The great achievement with the exhibition was, for me, the fact that we had artists from most of the former Soviet countries without linking them to their Soviet past—but with a very timely issue (China is becoming more and more influential in Central Asia, a “New Silk Road” is being built, etc.). But we also had artists living in Europe in the exhibition, artists from Turkey, France, and Germany. Therefore, it was not another “national” exhibition, but a larger approach of a territory that allowed us to show that artists today have a global understanding of the world and of art history. The exhibition existed because it had a serious and important topic, not just because it was a national or regional manifestation. Contemporary art is not a Eurovision song contest!
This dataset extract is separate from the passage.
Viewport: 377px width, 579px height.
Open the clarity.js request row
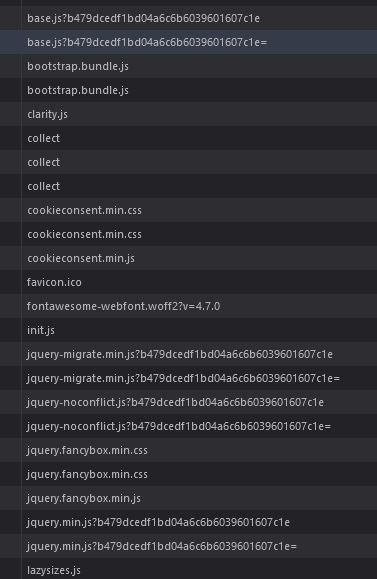coord(188,114)
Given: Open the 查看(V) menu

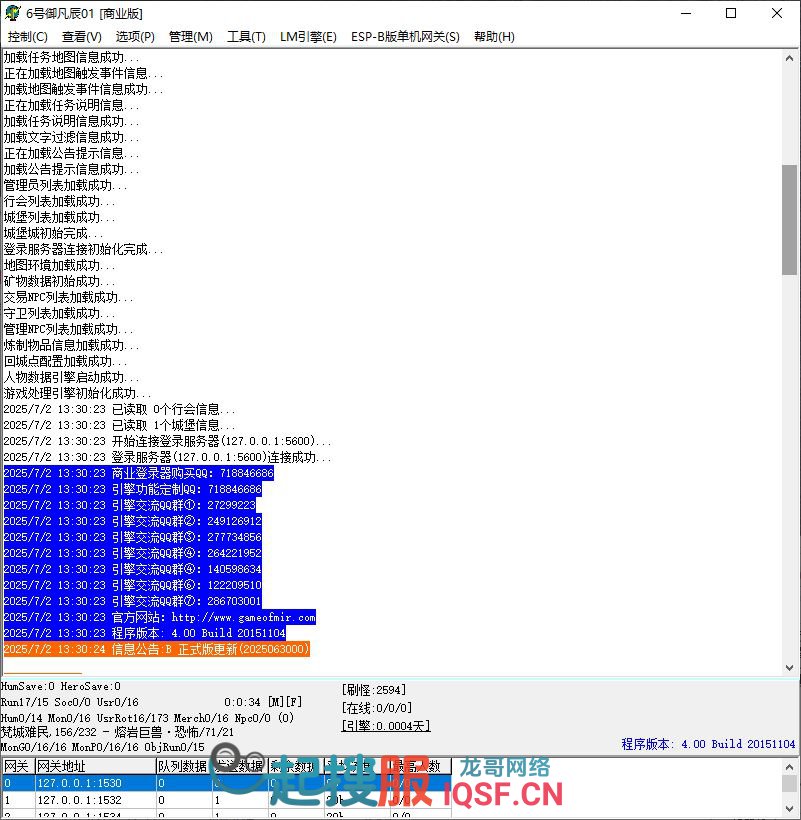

What is your vision for the development of contemporary art in Central Asia?
What will I suggest for the development of contemporary art? The answer is simple: More. More exhibitions, more independent spaces for art, more books, more catalogues, more magazines, more museums, more grants, more conferences, more lectures, more schools, more summer academies, more sales in the private branch, and more public money to support initiatives, more collectors, more education, more artists, more events and more quality in the making… A city like Tashkent, today, has only two serious commercial art galleries (ZeroLine and Bonum Factum), Kazakhstan has three (Aspan, Esentai and TSE), while a city like Berlin already has more than 300! And the struggle for existence from those galleries is simply tragic, they manage to survive but their future is totally uncertain. The art market is only one example and, as I said before, all the countries from Central Asia need more publications, any kind of publication…
From my side, I’m interested in supporting any kind of initiative that will help the development as long as it will make sense. Because one thing is essential here: you need more, but it doesn’t mean that you have to copy the existing models from the West! It is not because every city on Earth now has a Biennial that you need Biennials in Dushanbe, Shymkent, or Samarkand. You have to be proud of your history and specificities; you need to find specific formats and original ways of promoting contemporary art in countries that are not even 30 years old yet and where most of the public (not to mention the politicians) is not ready yet. I see it as an amazing challenge, it will probably take another generation to exist properly, but the art and artists I see in your countries are hundreds of times more exciting and less cynical than what I see on a daily basis in Berlin or Paris.